Mientras las familias evacuadas por el desmoronamiento de viviendas en la zona de barrancas permanecen alojadas en el Club de Pescadores, un equipo de salud pública se hizo presente esta mañana para realizar controles y brindar contención. La intervención fue coordinada por el delegado normalizador del SAMCo local, Víctor Abdala, y el director médico del Hospital “Dr. Juan E. Milich”, Juan Pablo García, junto a un equipo interdisciplinario que incluyó a la trabajadora social Jaquelina Buchignani -coordinadora de los Centros de Atención Primaria de la Salud- y la jefa de Pediatría, Dra. María Eugenia Méndez, además de enfermeras y personal administrativo.
Según explicó Abdala, el dispositivo no fue improvisado. “Sabiendo que el fenómeno de El Niño podía traer estas consecuencias, justamente ayer a la mañana tuvimos una reunión en la Municipalidad para armar los equipos ante la posibilidad de que este tipo de procedimientos fueran necesarios”, señaló. “Cuando nos notificaron que había evacuados en el Club de Pescadores, activamos el equipo inmediatamente”, agregó.
El operativo sanitario está compuesto por una médica pediatra, un médico clínico, dos enfermeras, una trabajadora social y personal administrativo. “Hoy a la mañana temprano nos notificaron que existían al menos cuatro familias evacuadas acá, y armamos el equipo para hacer todo el relevamiento”, agregó el delegado normalizador.
El director del hospital, Dr. Juan Pablo García, fue el encargado de detallar el estado de los damnificados. “Vinimos a dar apoyo a las personas, a hacer controles, ver las necesidades en relación a la salud: controles de carné de vacunación, signos vitales, potabilización del agua, todo lo relacionado con la salud”, explicó.

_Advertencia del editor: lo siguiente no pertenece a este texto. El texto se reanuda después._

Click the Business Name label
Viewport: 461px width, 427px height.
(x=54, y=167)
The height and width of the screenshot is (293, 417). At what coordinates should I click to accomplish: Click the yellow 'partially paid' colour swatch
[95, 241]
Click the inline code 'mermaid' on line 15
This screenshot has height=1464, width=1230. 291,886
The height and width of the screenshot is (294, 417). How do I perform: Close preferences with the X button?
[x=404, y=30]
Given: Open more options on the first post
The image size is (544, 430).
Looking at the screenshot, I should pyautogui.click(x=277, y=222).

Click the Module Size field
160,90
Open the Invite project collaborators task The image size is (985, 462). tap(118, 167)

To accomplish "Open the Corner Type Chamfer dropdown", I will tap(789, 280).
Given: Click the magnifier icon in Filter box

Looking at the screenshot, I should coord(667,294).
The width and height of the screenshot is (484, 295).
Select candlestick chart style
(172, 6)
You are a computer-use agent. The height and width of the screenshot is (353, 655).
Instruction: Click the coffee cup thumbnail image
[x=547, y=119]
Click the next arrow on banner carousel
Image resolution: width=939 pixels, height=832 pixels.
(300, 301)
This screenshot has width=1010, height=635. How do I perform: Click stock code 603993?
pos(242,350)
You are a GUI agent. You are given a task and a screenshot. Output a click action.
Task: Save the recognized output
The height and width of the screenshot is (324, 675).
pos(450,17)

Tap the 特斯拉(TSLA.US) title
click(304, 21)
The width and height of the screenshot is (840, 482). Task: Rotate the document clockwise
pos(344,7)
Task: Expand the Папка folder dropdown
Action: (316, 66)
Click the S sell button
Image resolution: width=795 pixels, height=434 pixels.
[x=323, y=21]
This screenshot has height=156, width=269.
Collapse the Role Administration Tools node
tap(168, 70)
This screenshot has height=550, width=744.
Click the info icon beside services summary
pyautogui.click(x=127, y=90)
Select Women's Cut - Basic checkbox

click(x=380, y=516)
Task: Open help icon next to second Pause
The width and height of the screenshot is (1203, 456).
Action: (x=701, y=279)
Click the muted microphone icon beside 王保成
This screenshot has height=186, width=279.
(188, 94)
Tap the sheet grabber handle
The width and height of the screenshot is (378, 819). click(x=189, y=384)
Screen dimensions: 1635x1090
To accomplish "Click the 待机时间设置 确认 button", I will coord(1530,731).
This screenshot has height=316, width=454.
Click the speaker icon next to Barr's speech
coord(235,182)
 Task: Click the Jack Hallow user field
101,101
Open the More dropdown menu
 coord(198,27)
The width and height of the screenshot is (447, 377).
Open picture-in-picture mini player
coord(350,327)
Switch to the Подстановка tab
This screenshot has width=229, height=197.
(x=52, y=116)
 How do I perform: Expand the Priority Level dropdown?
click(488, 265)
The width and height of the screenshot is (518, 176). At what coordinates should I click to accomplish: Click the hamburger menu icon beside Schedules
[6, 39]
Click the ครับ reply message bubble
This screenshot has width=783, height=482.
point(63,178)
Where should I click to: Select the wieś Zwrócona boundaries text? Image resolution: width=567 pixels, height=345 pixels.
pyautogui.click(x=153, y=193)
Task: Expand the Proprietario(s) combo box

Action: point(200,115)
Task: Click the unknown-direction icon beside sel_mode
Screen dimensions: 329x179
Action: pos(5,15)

Y fue contundente en el diagnóstico emocional: “En general, en cuanto a la salud física, están muy bien. Lo que pasa es que están muy tristes. La palabra es tristeza, angustia, preocupación”. García relató que una de las situaciones más desgarradoras fue la de un hombre que se quería quedar en su vivienda para vigilar sus pertenencias. “Lloraba desconsoladamente porque dice que la casa está en el aire. Es una situación extrema, catastrófica, y todo esto conlleva un montón de cuestiones de salud”.
Consultado sobre el abordaje psicológico, el director médico precisó que “es una segunda etapa”, que ya está prevista. “Primero hay que descartar cualquier cuestión física. Después pasamos a la etapa de salud mental, que va a venir con el tiempo y darle sostén, porque no es fácil”, afirmó.
En ese sentido, la trabajadora social Jaquelina Buchignani ya está articulando las cuestiones psicosociales con las familias, mientras el equipo médico continúa con los controles de rutina.
Finalmente, García resaltó que el operativo fue articulado con todos los actores y afirmó que el sistema de salud pública local tiene un dispositivo armado para estas emergencias. “Ayer tuvimos una reunión en la Municipalidad para armar los equipos en general con Defensa Civil, Bomberos Voluntarios, Gendarmería, Prefectura, etcétera. Justo fue la reunión ayer al mediodía y se nos adelantó el temporal, pero está todo armado y articulado”, concluyó.